For patients with a history of severe migraines or chronic, recurrent migraines >4 times per month, beta-blockers, calcium channel blockers and antidepressants can all be used prophylactically to reduce the onset of new migraines [14]. When appropriate, underlying conditions (i.e. hypertension, depression) should help guide the selection of which class of drugs is most appropriate.
Beta-blockers such as propranolol, 80–240 mg/d, and timolol, 20–30 mg/d, have been proven efficacious for the prevention of migraine [15]. Beta-blockers with intrinsic sympathomimetic activity (acebutolol, alprenolol, oxprenolol, pindolol) seem to be ineffective for the prevention of migraine [16]. The long-acting beta-blockers such as propranolol and atenolol are FDA class D due to the possible risk of intrauterine fetal growth restriction in the second and third trimesters. Beta-blockers also have the potential adverse effect of causing a beta-blockade in the fetus as well as the mother. Beta-blockade produces fetal hypoglycemia, bradycardia, hyperbilirubinemia, and can cause fetal growth restriction. However, these studies are largely among women with underlying hypertension, also a risk factor for growth restriction, and whether there truly is a cause for significant concern about the use of any beta-blocker in pregnancy is widely questioned [17]. In women refractory to conventional therapy, we support the use of prophylactic beta-blockers after discussing risks and benefits.
Tricyclic antidepressants, such as amitriptyline (US FDA Class C), nortriptyline (US FDA Class D), doxepin (US FDA Class C), are also effective for headache prophylaxis [16]. In the antidepressant class, amitriptyline, 30–150 mg/ d, has been more frequently studied than other antidepressants and is the only one with consistent support for efficacy in migraine prevention. Nortriptyline is a metabolite of amitriptyline and therefore likely has similar efficacy (and toxicities). Occasional reports have associated the therapeutic use of amitriptyline with congenital malformations; however, the bulk of the evidence indicates it is safe during pregnancy [18]. Additionally, because of the extensive experience with tricyclic antidepressants, amitriptyline and nortriptyline are preferred over other antidepressants for use in pregnancy.

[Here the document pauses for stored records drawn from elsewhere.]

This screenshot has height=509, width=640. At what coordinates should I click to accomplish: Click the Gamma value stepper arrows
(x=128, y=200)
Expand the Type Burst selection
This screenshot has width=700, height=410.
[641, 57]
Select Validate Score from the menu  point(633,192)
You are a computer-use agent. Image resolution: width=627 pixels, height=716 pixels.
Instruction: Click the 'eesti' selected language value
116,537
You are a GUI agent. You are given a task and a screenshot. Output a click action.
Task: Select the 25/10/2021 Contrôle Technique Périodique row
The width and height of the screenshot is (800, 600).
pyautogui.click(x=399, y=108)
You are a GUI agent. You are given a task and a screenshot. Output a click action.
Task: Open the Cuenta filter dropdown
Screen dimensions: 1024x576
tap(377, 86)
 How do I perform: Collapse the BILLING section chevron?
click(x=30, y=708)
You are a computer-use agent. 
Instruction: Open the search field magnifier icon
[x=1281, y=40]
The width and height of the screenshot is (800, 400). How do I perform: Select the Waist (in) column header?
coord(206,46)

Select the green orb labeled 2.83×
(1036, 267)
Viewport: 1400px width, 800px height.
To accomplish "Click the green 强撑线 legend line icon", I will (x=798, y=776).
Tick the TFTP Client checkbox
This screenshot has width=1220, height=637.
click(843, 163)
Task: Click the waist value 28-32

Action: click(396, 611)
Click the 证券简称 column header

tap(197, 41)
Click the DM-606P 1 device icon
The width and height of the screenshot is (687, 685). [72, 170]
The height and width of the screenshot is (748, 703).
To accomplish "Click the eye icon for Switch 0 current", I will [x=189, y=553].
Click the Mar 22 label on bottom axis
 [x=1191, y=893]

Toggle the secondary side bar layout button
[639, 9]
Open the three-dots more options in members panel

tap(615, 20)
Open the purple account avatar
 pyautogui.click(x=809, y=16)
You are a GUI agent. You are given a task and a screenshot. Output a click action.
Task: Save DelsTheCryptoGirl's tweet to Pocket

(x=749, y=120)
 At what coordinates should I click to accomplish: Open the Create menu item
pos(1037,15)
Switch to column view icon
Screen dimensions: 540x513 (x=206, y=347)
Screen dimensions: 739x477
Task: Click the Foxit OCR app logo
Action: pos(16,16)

In patients who are depressed with severe migraine, a tricyclic antidepressant may treat both conditions; however, the addition of a newer atypical antidepressant may be needed. The use of some tricyclics have been associated with neonatal withdrawal symptoms; however, no significant long-term effects have been attributed to their use [19].
Calcium channel blockers such as nifedipine, nimodipine, cyclandelate, and verapamil seem to have modest effects in preventing the onset of migraines [20]. Nifedipine is the most studied of these agents in pregnancy, and verapamil is perhaps the next best studied. These calcium channel blockers seem to be safe in pregnancy as long as the patient’s blood pressure remains normal [21]. Magnesium may have some role both as an acute treatment for migraine (IV 1 g magnesium sulfate) and in prophylaxis (PO trimagnesium dicitrate 600 mg once daily [22]).
Anticonvulsants such as divalproex sodium and sodium valproate are efficacious in treating migraines in nonpregnant patients [23,24]. However, these drugs have been associated with an increased risk for congenital malformations, significant neurodevelopmental problems and fetal death and are therefore to be avoided in pregnant patients and in women who may become pregnant [25,26].